**Your instructions**
Without further comment, state how many lines in the listing below contain the word "screenshot".
═════ Exercise material
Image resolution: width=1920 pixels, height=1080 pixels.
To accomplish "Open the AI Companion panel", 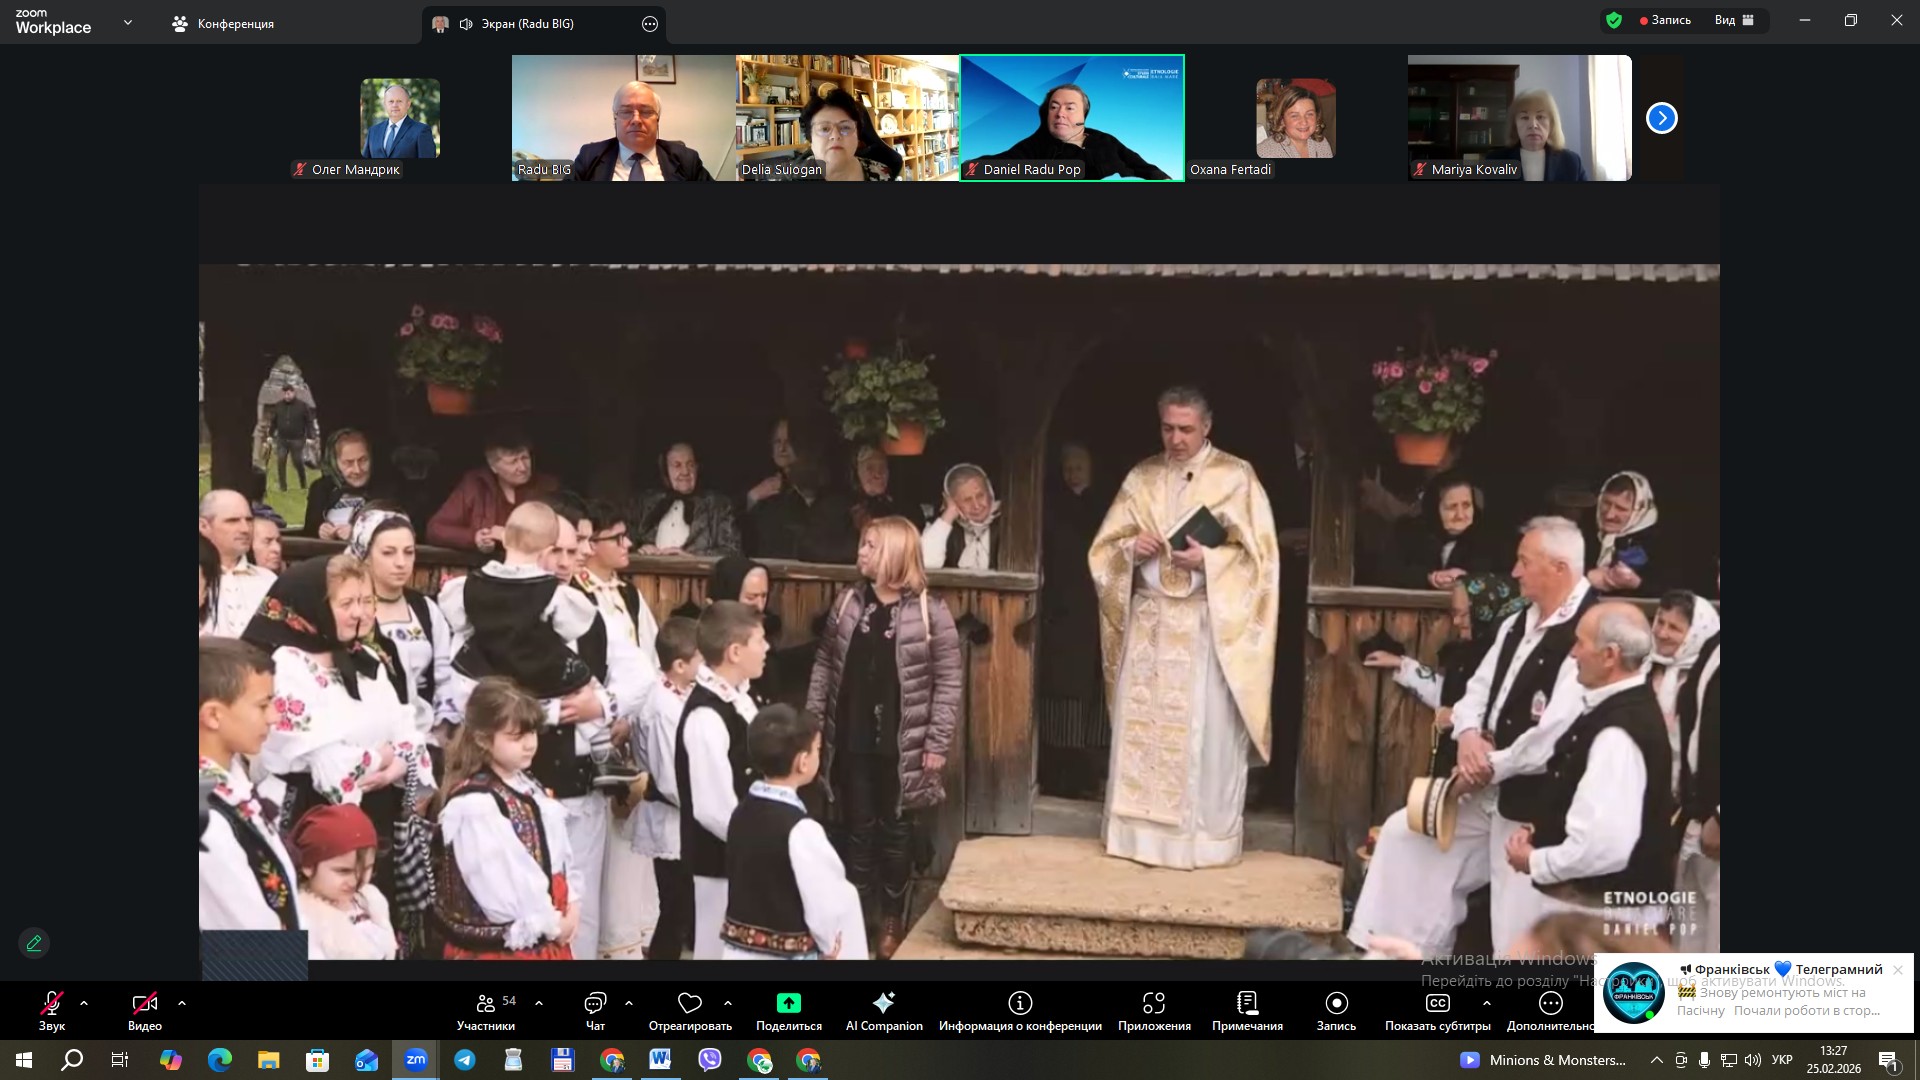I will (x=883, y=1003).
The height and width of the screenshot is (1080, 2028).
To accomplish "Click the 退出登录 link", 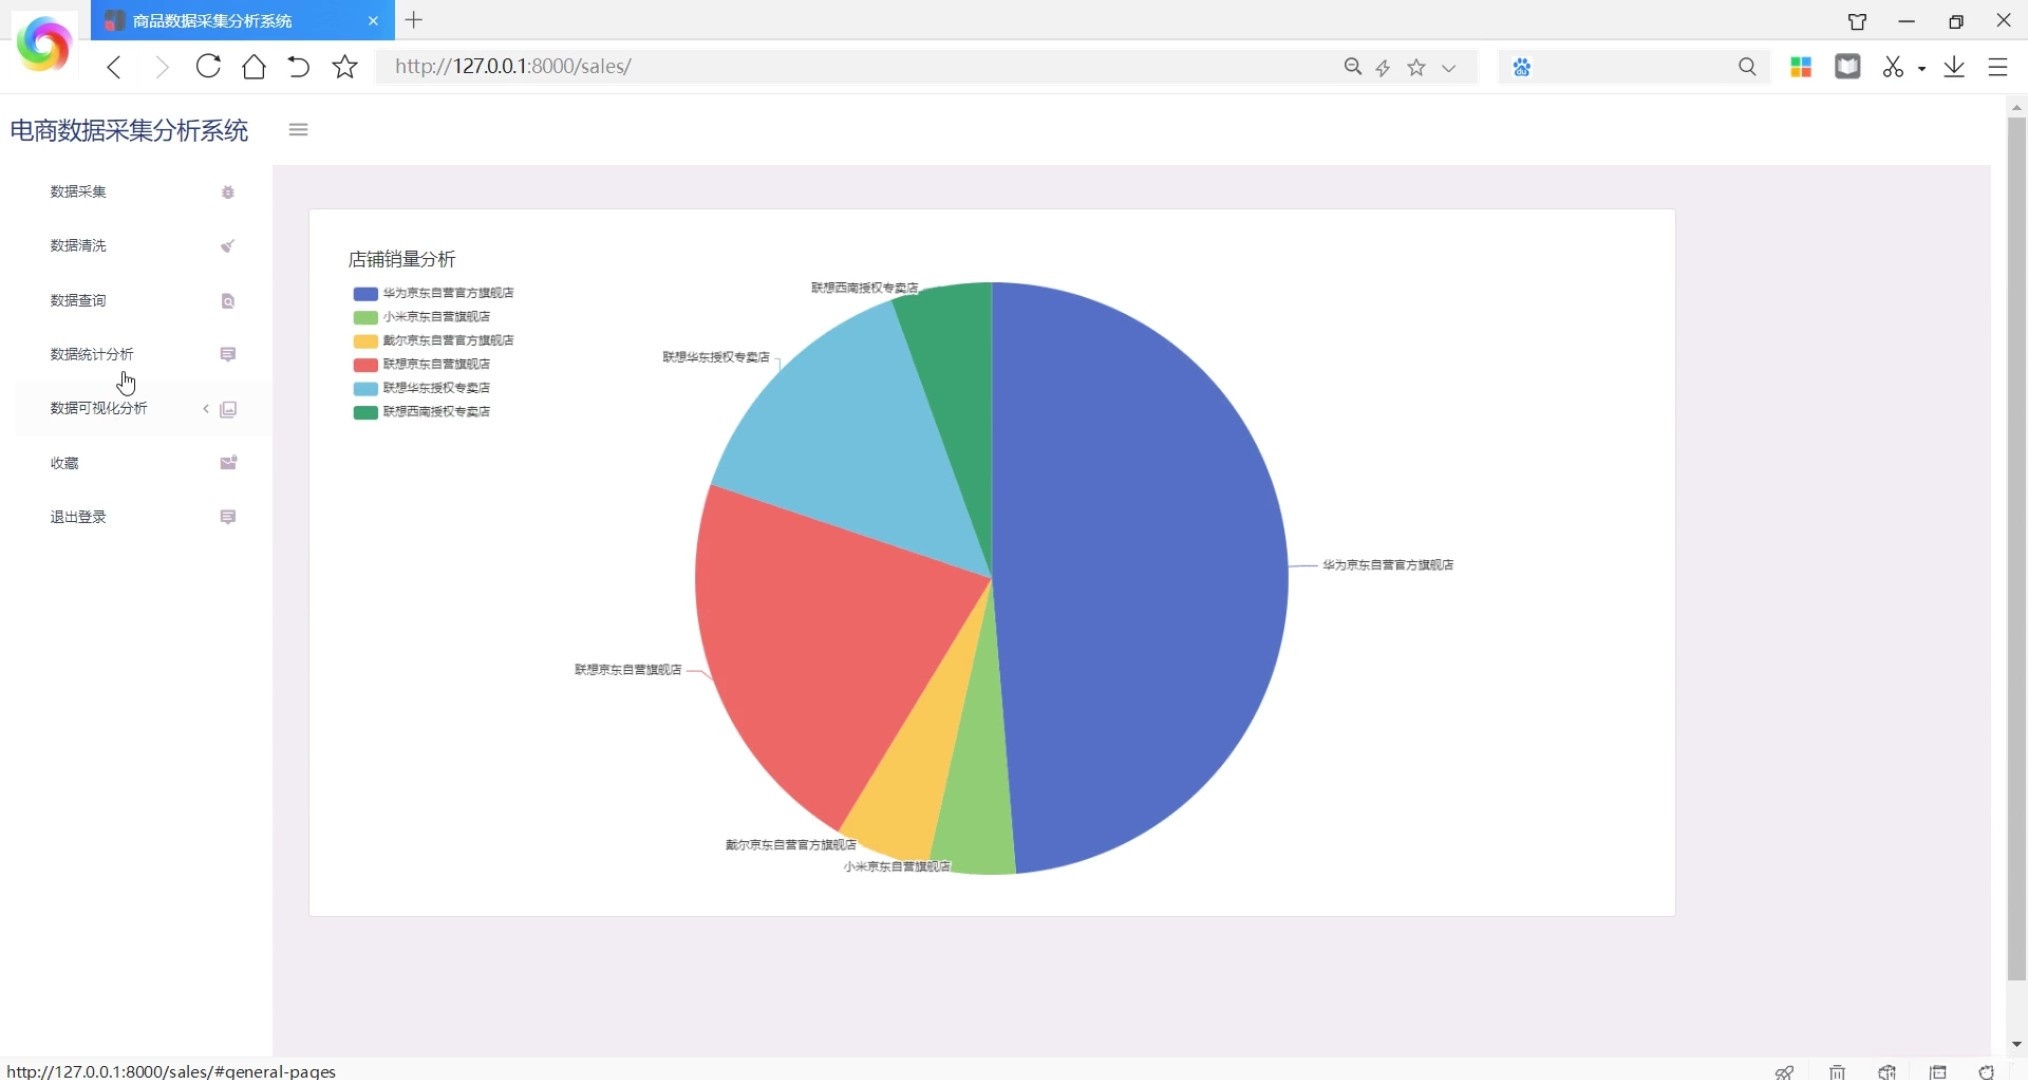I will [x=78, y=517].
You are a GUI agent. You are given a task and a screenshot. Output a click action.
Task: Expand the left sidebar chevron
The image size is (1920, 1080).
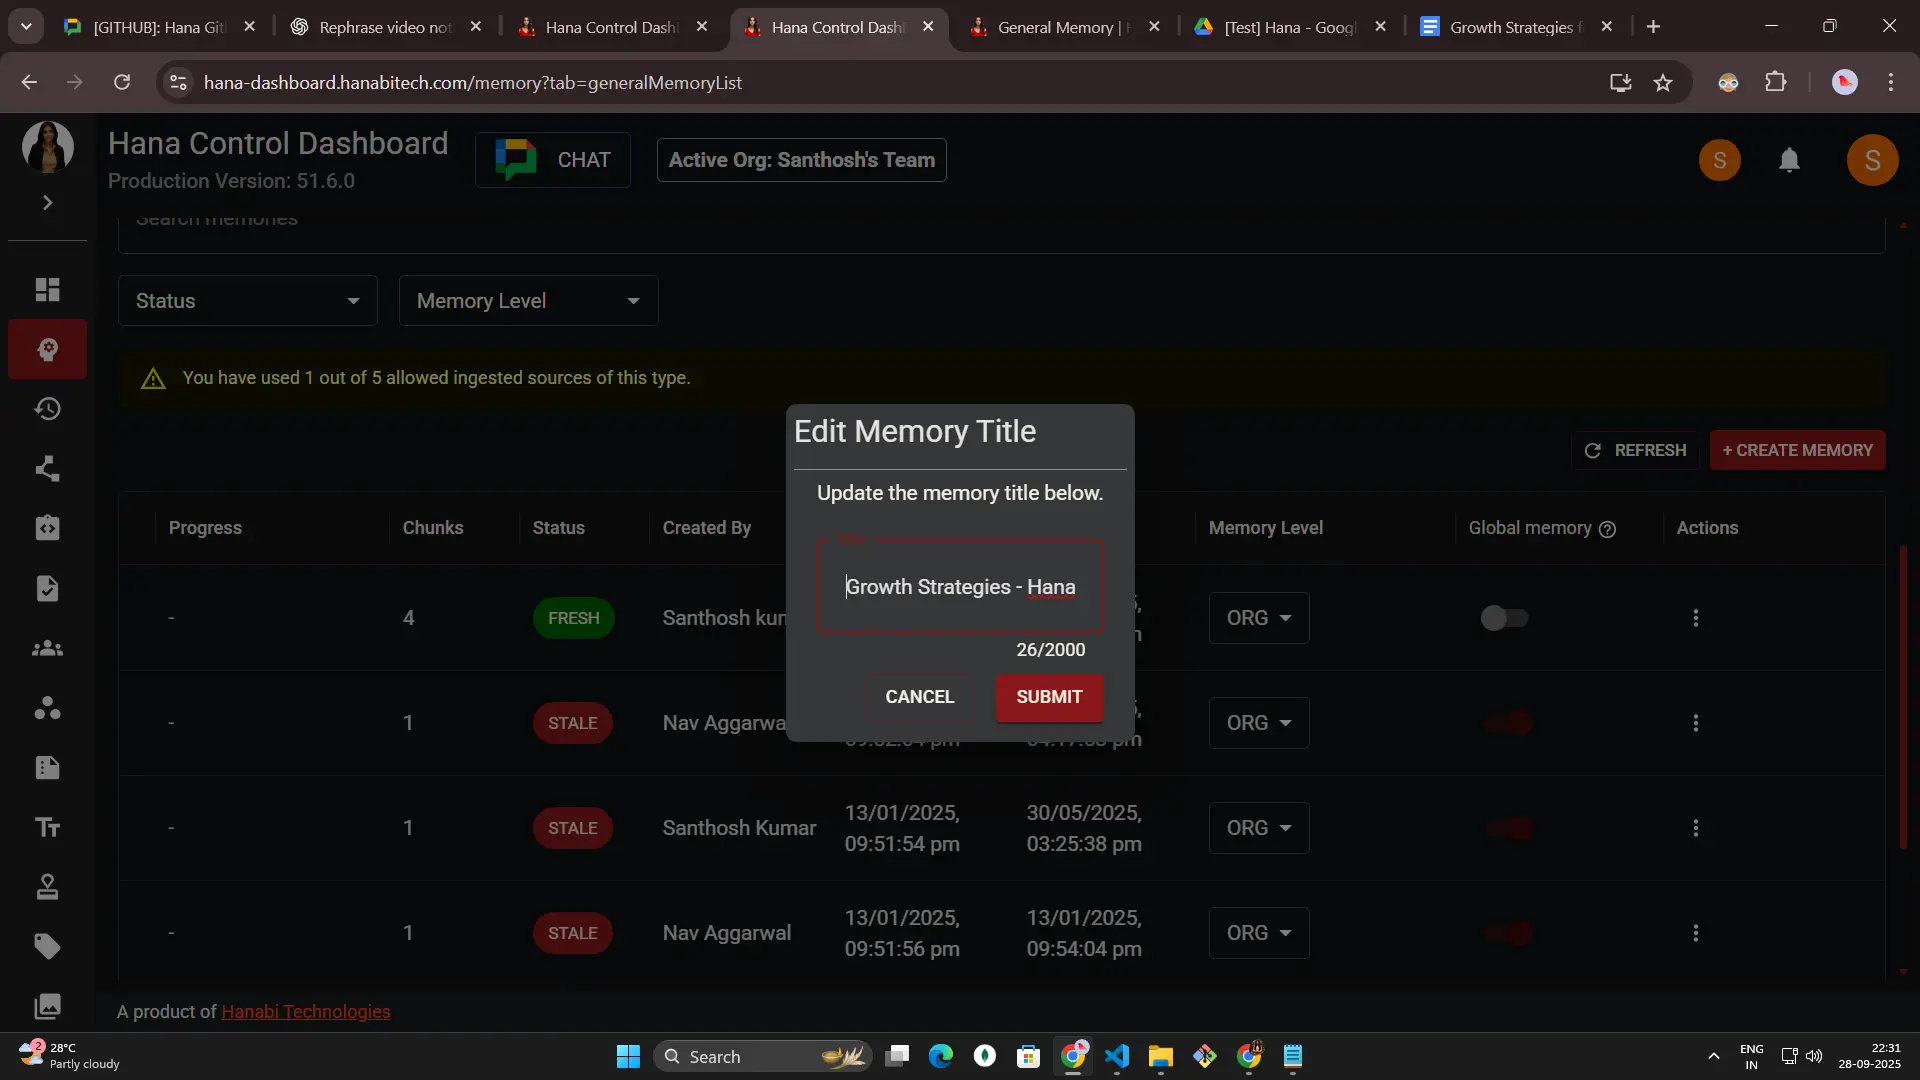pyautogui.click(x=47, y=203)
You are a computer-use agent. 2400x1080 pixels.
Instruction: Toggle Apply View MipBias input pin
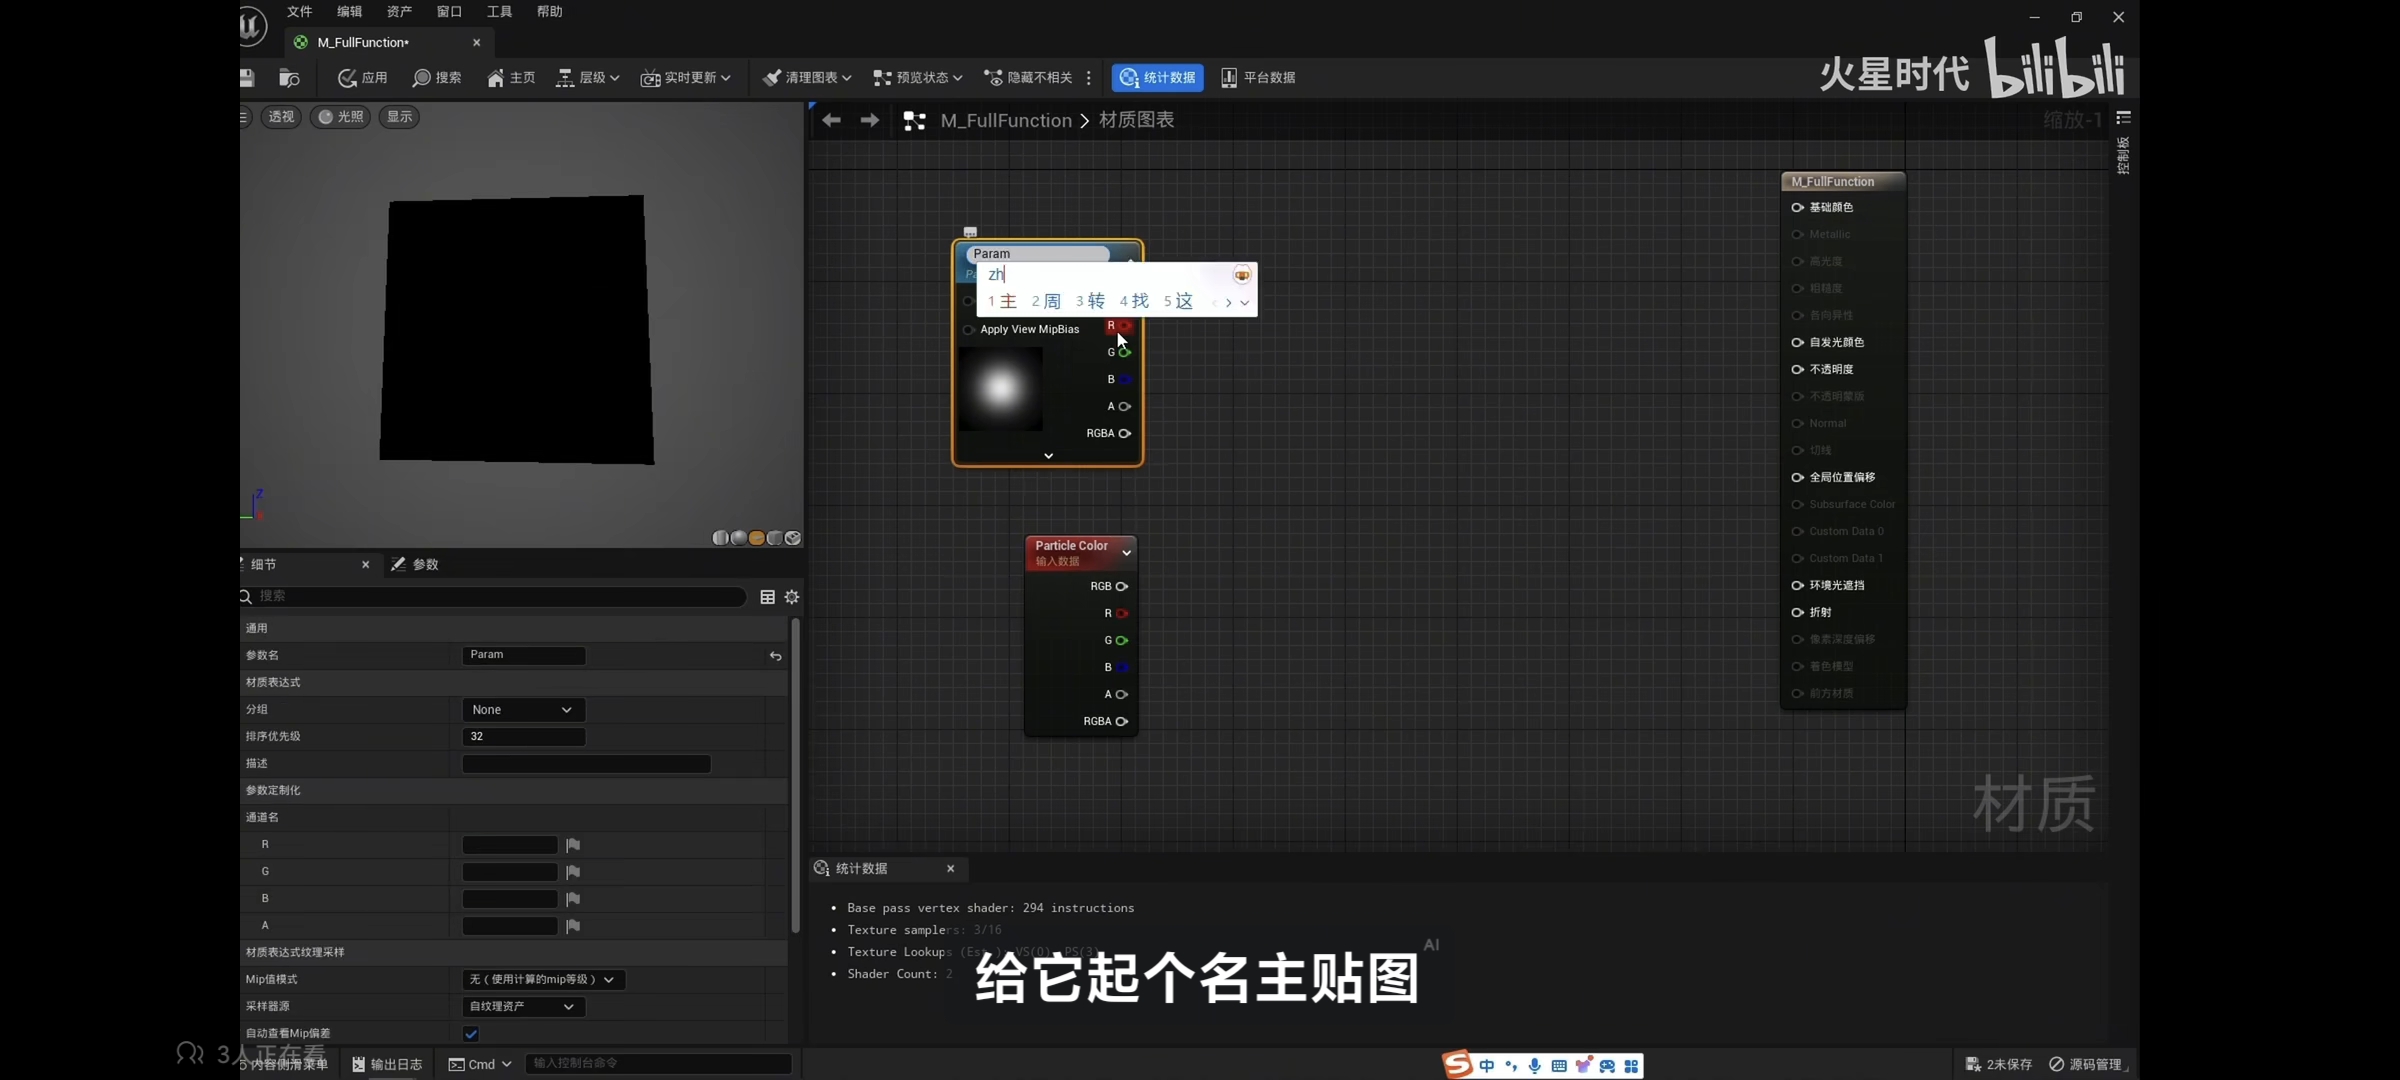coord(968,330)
══════════
**Expected answer**
2